They’re called self-driving, driverless, autonomous, and highly automated vehicles. According to CB Insights, as of August 2016, nearly 33 companies—both start-ups and household names—are devoting resources to developing self-driving vehicles.
Thousands of engineers are working on this new technology. Before long, self-driving cars and trucks will become an integral part of daily commutes, errand runs for the visually or physically impaired, package deliveries, and trucking.
The development and testing of autonomous vehicles is proceeding at cyber speed, which poses a huge challenge for the federal government, states, and insurers, according to Verisk’s Engineering and Safety Service.
States are trying to keep up, if not get ahead of the development of autonomous vehicles. As of August 2016, six states and the District of Columbia had enacted autonomous vehicle legislation. The legislation varies considerably from jurisdiction to jurisdiction. Several require the presence of a driver who can take manual control in an emergency; Florida doesn’t require a driver in the vehicle at all.

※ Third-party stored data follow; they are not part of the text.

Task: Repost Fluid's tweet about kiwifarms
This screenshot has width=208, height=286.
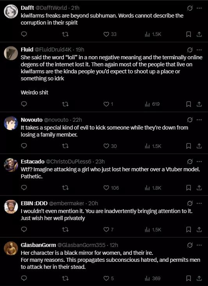Action: click(65, 104)
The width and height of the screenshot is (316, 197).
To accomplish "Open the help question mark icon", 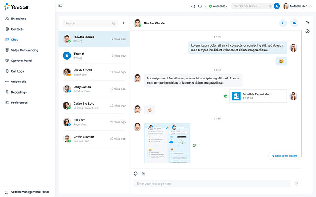I will [193, 6].
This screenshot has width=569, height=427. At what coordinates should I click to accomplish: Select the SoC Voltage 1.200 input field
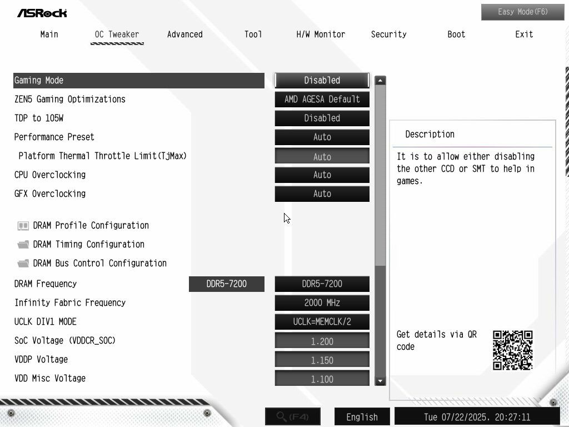322,341
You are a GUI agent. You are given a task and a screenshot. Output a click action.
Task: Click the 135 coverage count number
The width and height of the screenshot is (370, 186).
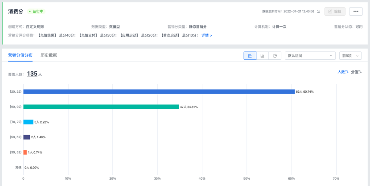pos(32,74)
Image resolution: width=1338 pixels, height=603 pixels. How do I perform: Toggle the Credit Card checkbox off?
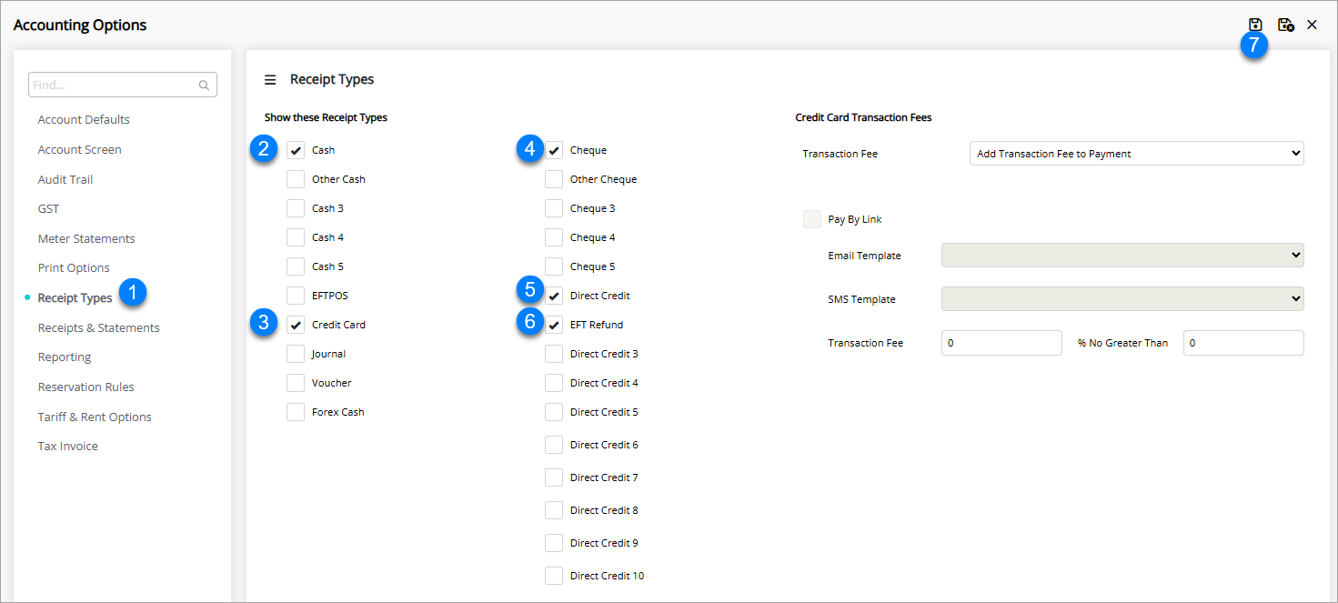coord(296,325)
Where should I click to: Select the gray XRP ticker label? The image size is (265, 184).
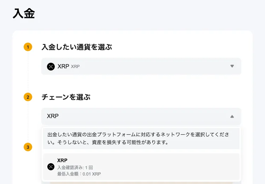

In an effort to lay the groundwork for states and standardize autonomous vehicle legislation, the National Highway Traffic Safety Administration (NHTSA) released the first Federal Automated Vehicles Policy, effective October 25, 2016. The primary focus of the policy is on highly automated vehicles (HAVs) or those in which the vehicle can take full control in at least some circumstances. One section of the document, entitled “Model State Policy,” presents a clear distinction between federal and state responsibilities for regulation of HAVs. It recommends policy areas for states to consider, with a goal of generating a consistent national framework for the testing and deployment of HAVs.
The Council of State Governments (CSG) reports that, as of August 2016, the following states/jurisdictions have issued legislation on autonomous vehicle testing and deployment:
- Arizona allows selected university campuses to launch pilot programs, in partnership with entities developing autonomous technologies that allow an operator with a valid driver’s license to direct a vehicle’s movement, regardless of whether the operator is physically present in the vehicle.
- California allows the operation of an autonomous vehicle on public roads for testing by a driver with the proper license. The law requires that the driver is seated in the driver’s seat, monitoring the safe operation of the autonomous vehicle, and capable of taking over immediate manual control in the event of a technology failure or other emergency.
- District of Columbia requires a licensed driver who has the ability to manually override and control the autonomous vehicle.
- Florida does not require a driver in the autonomous vehicle.
- Michigan specifies testing conditions and addresses the liability of the original manufacturer of a vehicle on which a third party has installed an automated system.
- Nevada requires an autonomous vehicle being tested to meet certain conditions relating to a human operator.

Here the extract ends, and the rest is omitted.